Der Präsident der Humboldt-Stiftung, Wolfgang Frühwald, antwortet auf die Frage mit einer Geschichte. Bei einer Reise nach Indien wurde ihm vom Rektor einer der größten Universitäten des Landes das wissenschaftliche Forschungsprogramm vorgestellt: Das Modell eines neuen, selbst gebauten Kampfbombers. An diesem Flugzeug könne man alle wissenschaftlichen Fragen studieren, die die indischen Forscher zur Zeit interessierten. Strömungsmechanik, Oberflächen- und Materialforschung, Datenverarbeitung mit Hilfe von Lichtleitern, elektronische Steuerungen – beim Bau eines solchen Fliegers ist alles mit drin. „Die Inder machen dabei hervorragende Wissenschaft“, sagt Frühwald, „und in keinem anderen Experiment ist die Beanspruchung für das wissenschaftliche Material größer als im Krieg.“
Auch jenseits des Atlantiks sind Wissenschaft und Militär symbiotisch verbunden. Im vergangenen Frühjahr mobilisierte die US-Armee einen Stab Wissenschaftler, um, ausgestattet mit 50 Millionen Dollar, am Massachusetts Institute of Technology, das „Institute for Soldier Nanotechnologies“ zu gründen. Mit Hilfe der Nanotechnologie soll dort in den nächsten Jahren der perfekt getarnte, unverwundbare und sich selbst heilende Kämpfer präsentiert werden. Ein „Exoskelett“ wie beim „Terminator“, ein Anzug aus Nanostoff, soll dem Soldat der Zukunft die Tarnfähigkeit eines Chamäleons verleihen, soll schusssicher sein und im Notfall erste Hilfe leisten. Als Nebenprodukte der kriegerischen Anwendungen könnten neuartige Prothesen oder Medikamente entstehen.
Umgekehrt nutzt das Militär selbstverständlich auch die Grundlagenforschung – das geht bis hin zu Einsteins Relativitätstheorie. Nahezu zwölf Kilometer würde ein Satellit pro Tag aus der Bahn „eiern“, wenn diese nicht mit relativistischem Formelwerk bestimmt wäre. Dementsprechend ungenau flögen die Raketen.
Wo liegt die Grenze zwischen Grundlagenforschung und militärischer Anwendung?

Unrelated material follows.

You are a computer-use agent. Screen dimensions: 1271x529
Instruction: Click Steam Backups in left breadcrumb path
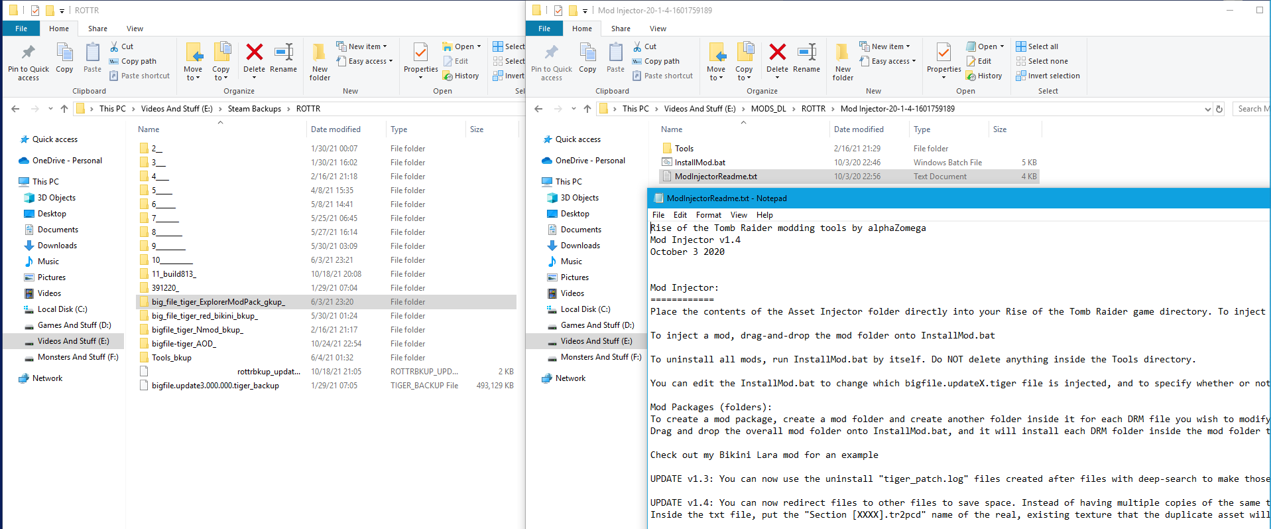tap(254, 109)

In den USA gibt es seit über 30 Jahren die „Union of Concerned Scientists“, eine Vereinigung von Wissenschaftlern, die Entwicklungen in ihren Disziplinen kritisch verfolgen und versuchen, auf problematische Fragen aufmerksam zu machen. Ein möglicher Ausweg für die über 60000 Mitglieder: Sie können sich selbst verpflichten, auf Militärgelder in ihrer Forschung zu verzichten. Im Konflikt um das von Ronald Reagan forcierte Raketenschild im All – dem „Star Wars“ wie er spöttisch genannt wurde – sind diesem Aufruf viele gefolgt. Nicht wenige von ihnen haben ihre Unterschrift teuer bezahlt: mit finanziellen Nachteilen für Institutsausstattung, Karriere und Forschungsergebnisse.
„Der falsche Weg“, findet Wolfgang Frühwald, weil man das Kind mit dem Bade ausschüttet. Das gilt heute in ganz besonderem Maße: Wurde die Grundlagenforschung früher erst nach zehn Jahren auf ihre Anwendungsmöglichkeit abgeklopft, so sprechen inzwischen bereits die Namen der Gebiete eine deutliche Sprache. In den modernen Bio-, Nano-, und Informationstechnologien geben sich Grundlagenforschung und Anwendung von Anfang an die Hand. Eine Verantwortungsdiskussion, sagt Frühwald deshalb, müsse deshalb heute schon viel früher beginnen: durch geeignete Gesprächsstrukturen innerhalb der Wissenschaft und zwischen Wissenschaftlern und der Öffentlichkeit.